** BEGIN Excerpted records **
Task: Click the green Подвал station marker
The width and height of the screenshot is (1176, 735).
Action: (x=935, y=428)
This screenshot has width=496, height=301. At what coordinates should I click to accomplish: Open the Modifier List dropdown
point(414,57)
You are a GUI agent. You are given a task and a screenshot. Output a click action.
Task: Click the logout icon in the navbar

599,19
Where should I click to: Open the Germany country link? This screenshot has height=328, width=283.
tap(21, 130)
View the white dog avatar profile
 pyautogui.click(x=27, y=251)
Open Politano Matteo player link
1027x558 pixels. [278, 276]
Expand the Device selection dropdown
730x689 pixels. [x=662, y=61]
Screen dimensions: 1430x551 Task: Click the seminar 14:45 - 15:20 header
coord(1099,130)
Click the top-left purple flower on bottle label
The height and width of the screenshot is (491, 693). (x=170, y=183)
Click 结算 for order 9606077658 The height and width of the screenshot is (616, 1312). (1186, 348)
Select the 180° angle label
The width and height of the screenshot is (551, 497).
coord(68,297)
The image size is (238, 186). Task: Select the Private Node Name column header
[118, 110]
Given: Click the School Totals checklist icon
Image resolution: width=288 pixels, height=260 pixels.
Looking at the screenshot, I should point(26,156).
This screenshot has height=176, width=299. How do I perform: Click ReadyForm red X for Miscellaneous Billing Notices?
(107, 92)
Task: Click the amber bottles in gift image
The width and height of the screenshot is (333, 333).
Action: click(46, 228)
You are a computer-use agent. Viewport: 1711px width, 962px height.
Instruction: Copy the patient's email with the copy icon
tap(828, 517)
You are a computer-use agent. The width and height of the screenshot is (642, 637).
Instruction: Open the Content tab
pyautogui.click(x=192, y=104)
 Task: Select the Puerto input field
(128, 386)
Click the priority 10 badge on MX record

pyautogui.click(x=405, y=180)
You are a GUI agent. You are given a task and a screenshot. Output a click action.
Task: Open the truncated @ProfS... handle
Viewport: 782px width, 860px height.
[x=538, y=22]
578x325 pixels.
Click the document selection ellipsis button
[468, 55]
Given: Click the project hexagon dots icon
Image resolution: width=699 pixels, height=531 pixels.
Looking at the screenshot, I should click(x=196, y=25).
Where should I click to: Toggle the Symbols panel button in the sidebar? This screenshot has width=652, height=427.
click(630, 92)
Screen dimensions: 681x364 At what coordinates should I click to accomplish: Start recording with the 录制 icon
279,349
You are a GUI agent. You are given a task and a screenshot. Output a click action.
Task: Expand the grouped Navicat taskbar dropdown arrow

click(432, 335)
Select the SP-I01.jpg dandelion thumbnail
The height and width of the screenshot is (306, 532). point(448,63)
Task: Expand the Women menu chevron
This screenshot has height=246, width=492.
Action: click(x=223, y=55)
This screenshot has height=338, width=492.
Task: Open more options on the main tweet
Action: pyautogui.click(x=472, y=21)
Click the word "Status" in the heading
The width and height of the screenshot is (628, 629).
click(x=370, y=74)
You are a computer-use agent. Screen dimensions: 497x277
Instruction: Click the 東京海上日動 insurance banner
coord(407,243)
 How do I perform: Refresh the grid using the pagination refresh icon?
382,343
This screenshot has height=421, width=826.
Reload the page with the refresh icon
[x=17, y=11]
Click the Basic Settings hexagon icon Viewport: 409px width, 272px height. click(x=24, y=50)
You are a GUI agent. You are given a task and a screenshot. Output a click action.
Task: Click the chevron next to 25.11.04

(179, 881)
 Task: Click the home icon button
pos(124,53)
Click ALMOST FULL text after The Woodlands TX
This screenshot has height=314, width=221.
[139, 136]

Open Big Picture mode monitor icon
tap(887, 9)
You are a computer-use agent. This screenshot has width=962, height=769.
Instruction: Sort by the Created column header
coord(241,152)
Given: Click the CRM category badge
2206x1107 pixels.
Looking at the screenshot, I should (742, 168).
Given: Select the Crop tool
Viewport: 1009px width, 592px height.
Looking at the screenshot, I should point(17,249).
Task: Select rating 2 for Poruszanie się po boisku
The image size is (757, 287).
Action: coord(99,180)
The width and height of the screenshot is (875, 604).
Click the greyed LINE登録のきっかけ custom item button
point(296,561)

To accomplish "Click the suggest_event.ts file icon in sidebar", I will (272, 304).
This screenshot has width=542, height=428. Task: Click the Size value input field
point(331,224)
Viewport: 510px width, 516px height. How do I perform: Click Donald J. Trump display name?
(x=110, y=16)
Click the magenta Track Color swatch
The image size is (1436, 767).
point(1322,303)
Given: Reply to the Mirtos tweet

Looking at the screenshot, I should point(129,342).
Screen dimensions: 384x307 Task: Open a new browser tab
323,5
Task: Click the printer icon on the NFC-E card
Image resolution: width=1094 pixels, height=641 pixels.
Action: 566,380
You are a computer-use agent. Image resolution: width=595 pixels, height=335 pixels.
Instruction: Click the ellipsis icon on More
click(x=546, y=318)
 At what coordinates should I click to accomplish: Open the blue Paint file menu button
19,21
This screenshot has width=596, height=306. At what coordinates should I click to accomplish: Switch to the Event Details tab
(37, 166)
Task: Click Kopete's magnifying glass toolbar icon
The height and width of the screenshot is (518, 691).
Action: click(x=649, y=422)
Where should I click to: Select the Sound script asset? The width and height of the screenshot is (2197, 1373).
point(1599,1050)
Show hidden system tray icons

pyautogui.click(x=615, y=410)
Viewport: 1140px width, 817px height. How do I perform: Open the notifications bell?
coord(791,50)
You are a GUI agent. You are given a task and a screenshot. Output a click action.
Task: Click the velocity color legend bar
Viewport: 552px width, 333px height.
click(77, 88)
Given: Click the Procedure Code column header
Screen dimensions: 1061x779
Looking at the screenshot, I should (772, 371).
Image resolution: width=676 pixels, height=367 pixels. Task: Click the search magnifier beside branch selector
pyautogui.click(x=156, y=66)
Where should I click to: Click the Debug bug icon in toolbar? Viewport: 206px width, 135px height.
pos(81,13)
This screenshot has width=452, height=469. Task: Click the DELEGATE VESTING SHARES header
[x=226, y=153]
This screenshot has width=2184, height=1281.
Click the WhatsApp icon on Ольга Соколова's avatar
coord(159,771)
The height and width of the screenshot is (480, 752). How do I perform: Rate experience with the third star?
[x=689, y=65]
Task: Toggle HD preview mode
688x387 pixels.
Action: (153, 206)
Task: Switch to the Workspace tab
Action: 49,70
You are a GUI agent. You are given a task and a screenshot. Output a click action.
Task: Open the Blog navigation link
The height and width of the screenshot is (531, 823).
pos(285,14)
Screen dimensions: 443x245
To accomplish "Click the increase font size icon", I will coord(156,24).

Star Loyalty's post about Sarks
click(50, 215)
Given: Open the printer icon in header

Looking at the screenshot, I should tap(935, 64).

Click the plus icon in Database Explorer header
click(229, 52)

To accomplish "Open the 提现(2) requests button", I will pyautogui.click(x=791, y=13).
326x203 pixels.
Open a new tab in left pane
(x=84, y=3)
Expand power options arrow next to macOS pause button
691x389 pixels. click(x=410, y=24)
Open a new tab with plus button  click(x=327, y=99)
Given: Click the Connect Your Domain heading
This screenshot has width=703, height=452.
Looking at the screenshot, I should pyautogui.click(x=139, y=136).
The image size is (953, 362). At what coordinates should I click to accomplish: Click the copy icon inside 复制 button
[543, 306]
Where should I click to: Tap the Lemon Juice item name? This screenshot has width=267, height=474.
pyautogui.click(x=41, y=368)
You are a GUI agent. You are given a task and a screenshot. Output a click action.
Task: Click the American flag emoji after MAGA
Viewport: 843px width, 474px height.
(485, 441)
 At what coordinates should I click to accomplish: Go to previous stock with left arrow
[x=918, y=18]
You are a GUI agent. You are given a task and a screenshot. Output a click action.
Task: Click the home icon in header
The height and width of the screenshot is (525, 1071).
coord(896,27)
** END Excerpted records **
[To do] Copy out the rows above word for word, starting at the line that contains "This screenshot has width=542, height=428." and ending at the line that contains "Action: click(x=649, y=422)", with both of those lines included.

[Response to the task]
This screenshot has width=542, height=428. Task: Click the Size value input field
point(331,224)
Viewport: 510px width, 516px height. How do I perform: Click Donald J. Trump display name?
(x=110, y=16)
Click the magenta Track Color swatch
The image size is (1436, 767).
point(1322,303)
Given: Reply to the Mirtos tweet

Looking at the screenshot, I should point(129,342).
Screen dimensions: 384x307 Task: Open a new browser tab
323,5
Task: Click the printer icon on the NFC-E card
Image resolution: width=1094 pixels, height=641 pixels.
Action: 566,380
You are a computer-use agent. Image resolution: width=595 pixels, height=335 pixels.
Instruction: Click the ellipsis icon on More
click(x=546, y=318)
 At what coordinates should I click to accomplish: Open the blue Paint file menu button
19,21
This screenshot has width=596, height=306. At what coordinates should I click to accomplish: Switch to the Event Details tab
(37, 166)
Task: Click Kopete's magnifying glass toolbar icon
The height and width of the screenshot is (518, 691).
Action: click(x=649, y=422)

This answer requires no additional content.